Es curioso que el fútbol mueva un volumen impresionante de dinero pero nadie clame por su expropiación. Extrañamente, las fuerzas avanzadas, que exigen que el agua, la vivienda, la educación, la sanidad o la cultura no sean mercancías, olvidan exigir que el fútbol deje de serlo. Sin embargo, si hay un ámbito secuestrado por las multinacionales (esas odiosas entidades sin las cuales vivíamos felices, en nuestras cómodas cavernas) es precisamente el fútbol. Y lo monopolizan de un modo que por una vez sí resulta intolerable. En el ámbito del fútbol, el negocio no deja resquicios. En Sudáfrica se han creado perímetros en torno a los estadios donde ningún nativo podía vender souvenirs. Ha habido expulsados de la grada por acciones publicitarias ajenas a los patrocinadores oficiales. El paroxismo de la apropiación del espectáculo ha sido el anuncio de la FIFA de que en el futuro no se permitirá ninguna expresión religiosa. Santiguarse sobre el césped estará proscrito, desdiciendo el casposo mantra de que la Iglesia está junto a los poderosos, cuando los poderosos no quieren saber nada de ella, por una cuestión de imagen y de rentabilidad.

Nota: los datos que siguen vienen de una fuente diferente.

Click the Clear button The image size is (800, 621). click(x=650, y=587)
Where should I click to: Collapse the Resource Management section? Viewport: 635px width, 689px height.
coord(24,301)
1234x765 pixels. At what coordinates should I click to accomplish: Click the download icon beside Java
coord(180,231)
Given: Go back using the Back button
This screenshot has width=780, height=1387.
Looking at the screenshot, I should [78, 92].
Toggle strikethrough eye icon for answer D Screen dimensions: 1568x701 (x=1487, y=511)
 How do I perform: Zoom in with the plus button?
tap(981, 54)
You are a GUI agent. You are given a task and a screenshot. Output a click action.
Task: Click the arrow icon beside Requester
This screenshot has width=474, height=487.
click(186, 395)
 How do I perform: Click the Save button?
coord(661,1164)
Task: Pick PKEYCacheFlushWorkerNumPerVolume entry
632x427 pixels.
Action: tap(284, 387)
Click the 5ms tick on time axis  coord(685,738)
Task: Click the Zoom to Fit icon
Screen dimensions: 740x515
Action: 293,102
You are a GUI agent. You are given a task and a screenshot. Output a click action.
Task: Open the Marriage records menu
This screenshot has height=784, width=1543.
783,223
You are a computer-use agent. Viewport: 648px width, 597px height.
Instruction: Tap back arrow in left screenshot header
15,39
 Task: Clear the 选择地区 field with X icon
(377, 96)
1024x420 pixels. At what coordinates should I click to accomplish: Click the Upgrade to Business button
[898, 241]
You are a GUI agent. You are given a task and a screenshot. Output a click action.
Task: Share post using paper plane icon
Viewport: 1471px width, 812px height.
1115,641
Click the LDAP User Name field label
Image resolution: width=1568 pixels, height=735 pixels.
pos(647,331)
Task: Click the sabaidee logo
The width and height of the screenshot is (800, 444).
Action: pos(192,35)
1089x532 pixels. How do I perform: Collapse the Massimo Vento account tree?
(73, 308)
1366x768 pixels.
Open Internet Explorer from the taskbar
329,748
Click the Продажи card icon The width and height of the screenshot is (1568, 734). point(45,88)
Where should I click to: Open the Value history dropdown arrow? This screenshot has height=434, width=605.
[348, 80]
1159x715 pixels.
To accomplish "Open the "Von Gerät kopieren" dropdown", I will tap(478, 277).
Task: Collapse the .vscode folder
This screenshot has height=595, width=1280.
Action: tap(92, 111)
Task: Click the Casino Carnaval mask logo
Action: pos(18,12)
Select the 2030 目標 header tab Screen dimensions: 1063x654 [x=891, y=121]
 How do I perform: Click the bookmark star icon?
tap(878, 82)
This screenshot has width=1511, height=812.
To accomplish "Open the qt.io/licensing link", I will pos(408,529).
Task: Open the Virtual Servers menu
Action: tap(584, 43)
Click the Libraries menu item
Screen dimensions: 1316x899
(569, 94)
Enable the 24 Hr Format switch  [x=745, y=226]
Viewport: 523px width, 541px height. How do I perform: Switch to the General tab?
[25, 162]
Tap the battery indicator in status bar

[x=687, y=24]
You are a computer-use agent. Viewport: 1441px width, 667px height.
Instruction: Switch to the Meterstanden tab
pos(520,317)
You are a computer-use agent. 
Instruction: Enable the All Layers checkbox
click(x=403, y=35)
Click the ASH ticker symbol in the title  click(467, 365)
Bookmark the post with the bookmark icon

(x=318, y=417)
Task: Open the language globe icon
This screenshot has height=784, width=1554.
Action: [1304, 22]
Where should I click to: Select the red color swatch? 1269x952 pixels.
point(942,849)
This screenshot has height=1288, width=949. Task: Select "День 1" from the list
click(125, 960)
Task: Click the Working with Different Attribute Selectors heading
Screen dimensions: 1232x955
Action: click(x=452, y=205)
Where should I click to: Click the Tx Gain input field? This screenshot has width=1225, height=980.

Se proclama que las cosas importantes no deben ser mercancías, pero la historia enseña que impedir que algo lo sea (libros, agua, medicamentos, incluso casas) es el mejor modo de asegurar su desaparición. La verdadera razón por la que nadie denuncia la mercantilización del fútbol es innoble: todo el mundo sabe, más allá del discurso oficial, que el sector privado optimiza el rendimiento de los recursos, y no por dogma divino, sino porque obra en régimen de libre competencia (salvo cuando el poder público, claro, otorga a algún amigo privilegios o monopolios). Así ocurre también en el fútbol, donde la competencia es cruel y atroz, pero cuenta con una masiva aceptación en pro del espectáculo. Piensen en una final de los mundiales en que los futbolistas fueran seleccionados mediante una oferta pública de empleo. No, la gente no renuncia a que las cosas que le interesan sean de calidad. La gente puede privarse de buenos médicos, profesores o políticos, pero no de buenos futbolistas. Los experimentos, con gaseosa, pero no con el fútbol. Hasta ahí podíamos llegar.
Hay gente que hace dinero fabricando medicinas, prestando dinero a quien lo pide o construyendo viviendas. Todo eso se considera despreciable. Pero que la gente haga dinero jugando al fútbol inspira una inacabable simpatía. Y tiene sentido, porque esos millonarios satisfacen una necesidad más importante, en opinión de sus clientes, que la educación o la cultura. Nadie se opone a la amenazadora cantinela de que el agua, los libros o los medicamentos dejen de ser mercancías. Pero, ¿y el fútbol? ¿Y si el fútbol no fuera mercancía? Los aficionados no necesitan estudios de economía para medir las consecuencias: "Oye, tío, no nos jodas".